Она потянулась вперед и поцеловала Харитина в шею за ухом. Он не пошевелился.
— Я благодарю вас за уделенное время, — сказал я, поднимаясь. — Мне нужно еще выразить почтение Тамаре Игоревне.
Софья посмотрела прямо мне в лицо, улыбаясь все шире. И чем яснее была ее улыбка, тем мертвее глядели ее глаза. Потом она вдруг обхватила мою голову ладонями, притянула к себе и крепко поцеловала в губы своими шершавыми губами.
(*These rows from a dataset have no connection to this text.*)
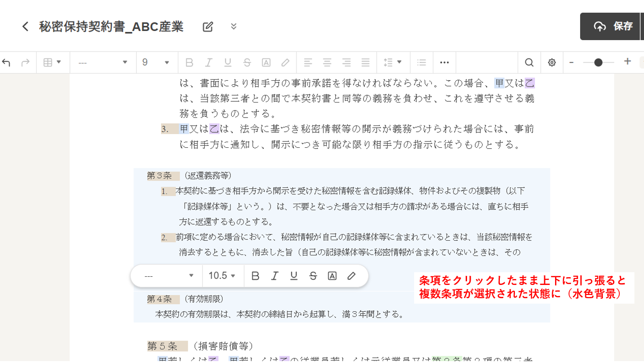Click the 第4条 (有効期限) heading
Screen dimensions: 644x362
[185, 299]
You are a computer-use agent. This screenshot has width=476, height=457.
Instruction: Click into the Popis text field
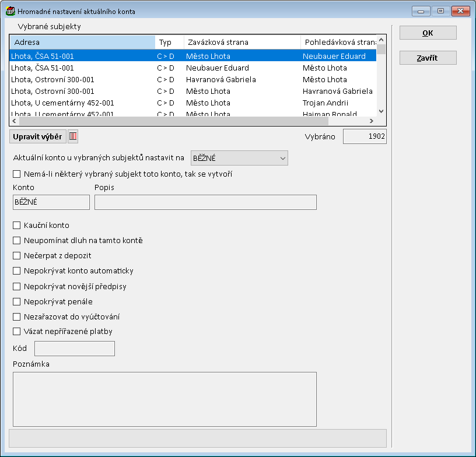click(x=205, y=202)
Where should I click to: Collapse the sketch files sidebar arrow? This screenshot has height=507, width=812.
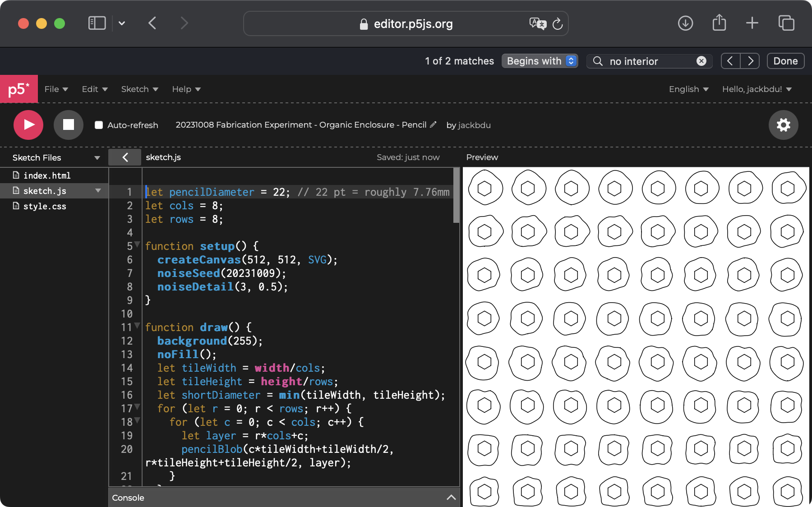pos(125,157)
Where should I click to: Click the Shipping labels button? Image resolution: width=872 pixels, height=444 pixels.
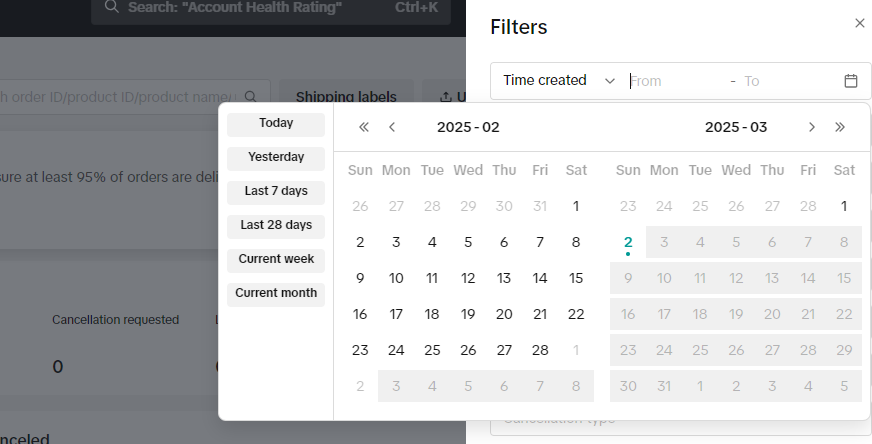coord(346,97)
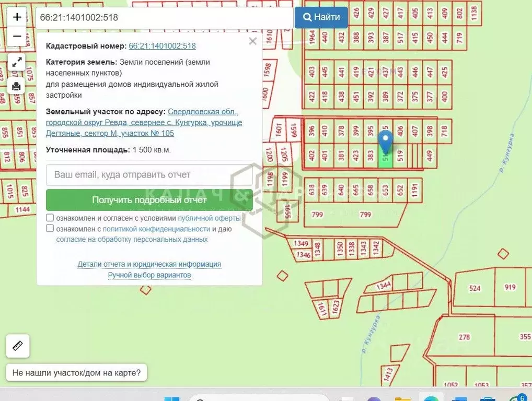Viewport: 532px width, 401px height.
Task: Close the cadastral info popup
Action: (x=253, y=41)
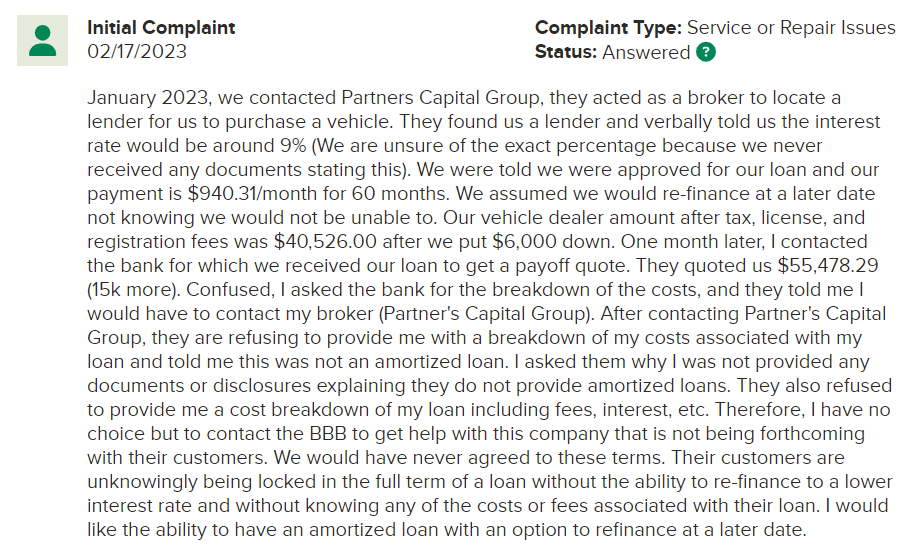Click the 9% interest rate text
902x555 pixels.
coord(293,146)
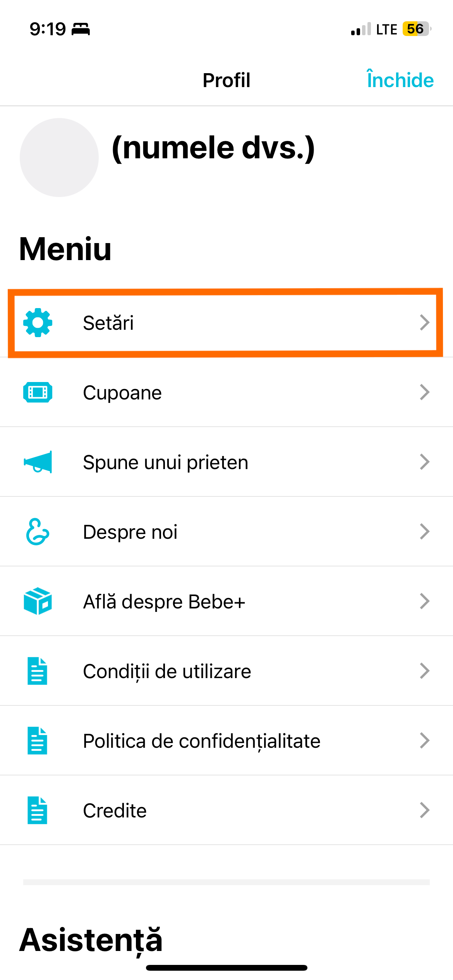Image resolution: width=453 pixels, height=980 pixels.
Task: Open the Cupoane chevron arrow
Action: click(425, 392)
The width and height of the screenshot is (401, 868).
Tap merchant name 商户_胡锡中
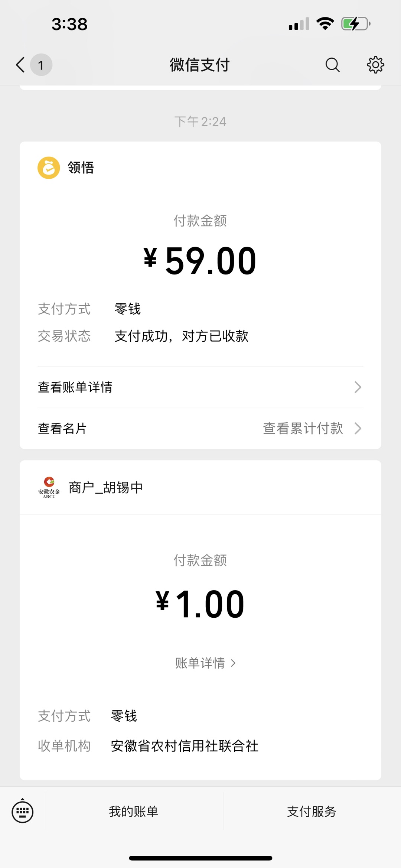(106, 488)
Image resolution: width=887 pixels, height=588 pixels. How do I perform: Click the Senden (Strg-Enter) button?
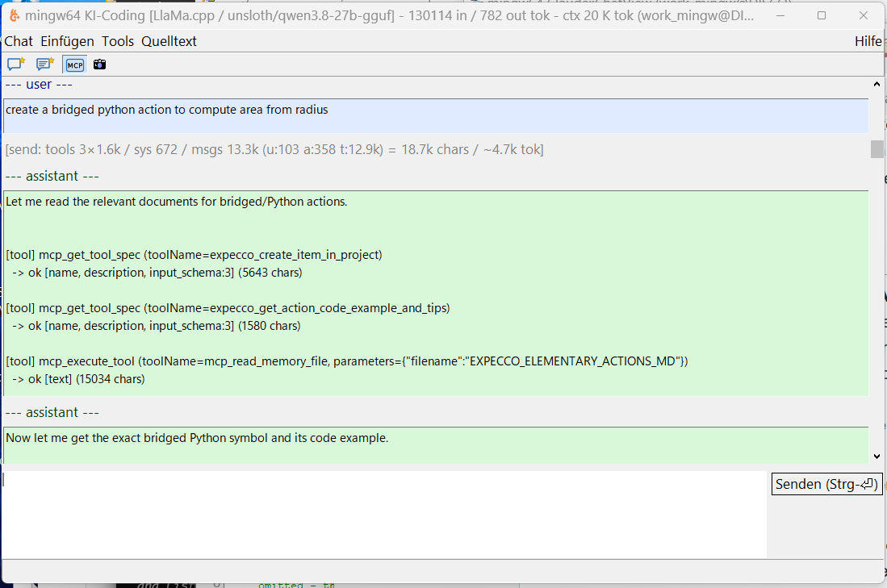pyautogui.click(x=826, y=484)
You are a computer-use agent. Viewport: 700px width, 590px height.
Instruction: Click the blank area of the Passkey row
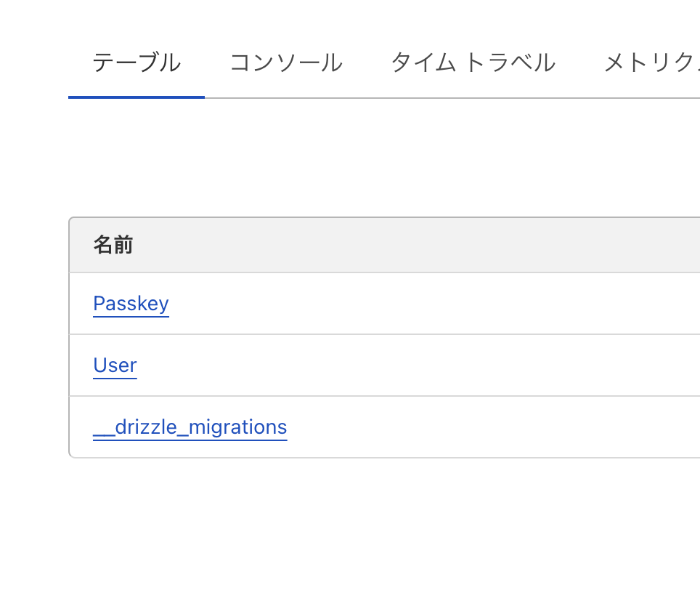(436, 304)
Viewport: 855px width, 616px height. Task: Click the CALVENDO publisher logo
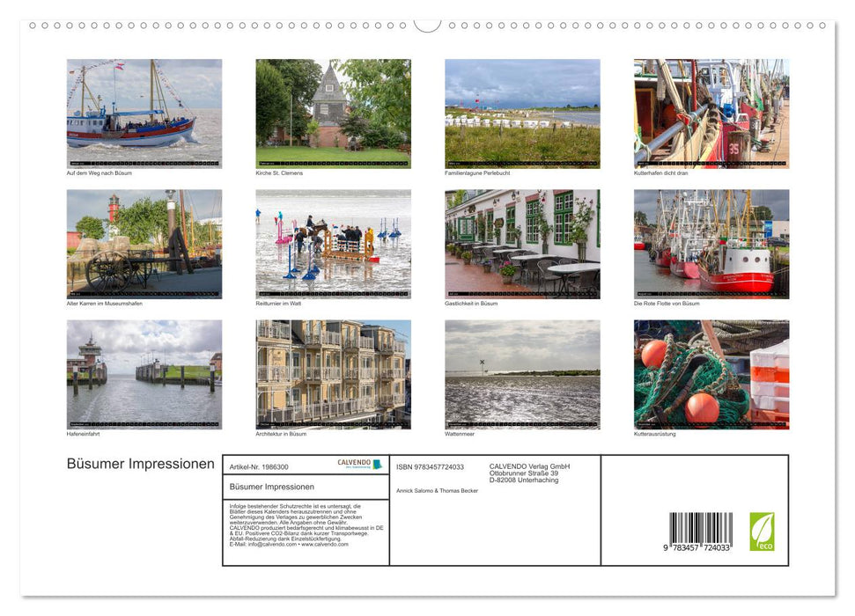[358, 464]
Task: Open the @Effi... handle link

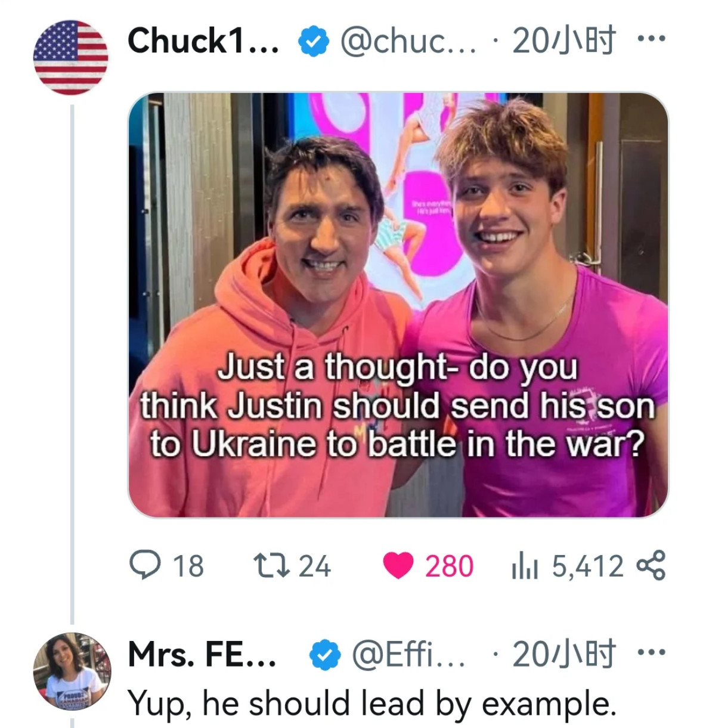Action: [408, 655]
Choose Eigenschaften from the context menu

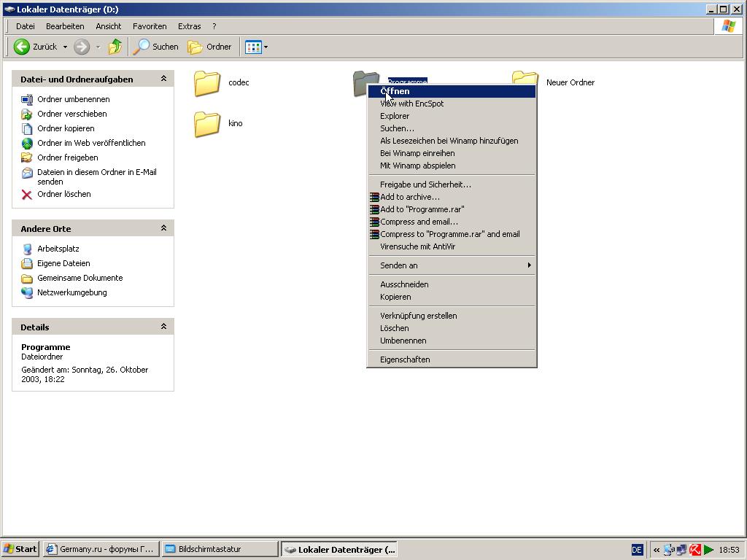click(405, 359)
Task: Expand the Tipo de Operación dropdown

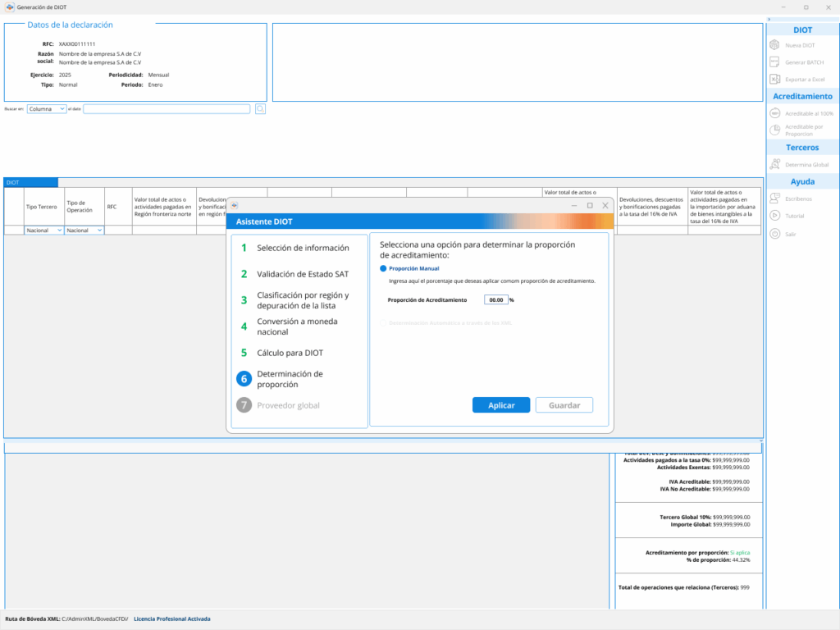Action: (84, 231)
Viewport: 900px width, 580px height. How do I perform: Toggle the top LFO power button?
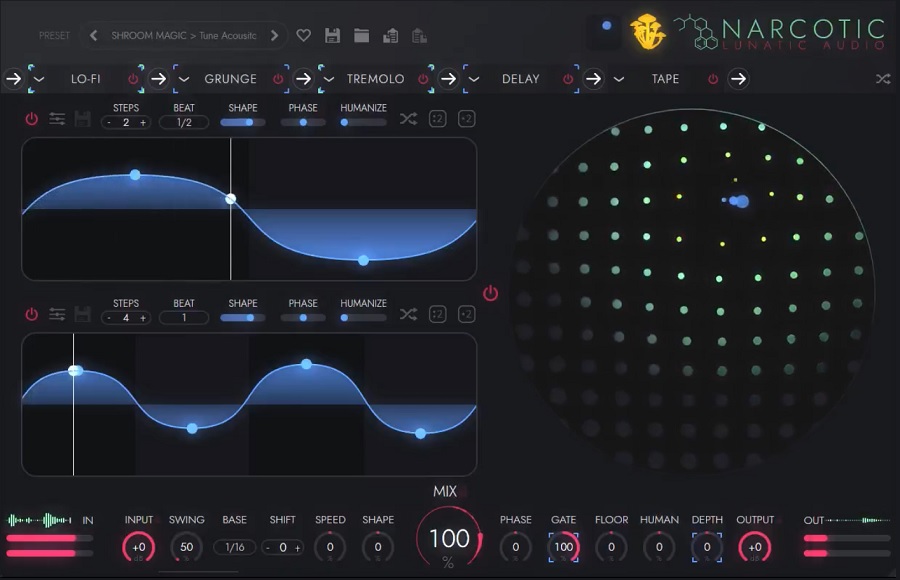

— Что ж, — спокойно молвила она, отталкивая меня, — ступайте. И помните, что Софья Думенская вас любит.
Харитин чуть вздрогнул, но все-таки не обернулся.
Я встал, поклонился и поскорее вышел.
В партере тем временем разгорался какой-то скандал. Крики начали доноситься даже до нас, небожителей, так что я поневоле заинтересовался и даже спустился по лестнице, чтобы наблюдать воочию.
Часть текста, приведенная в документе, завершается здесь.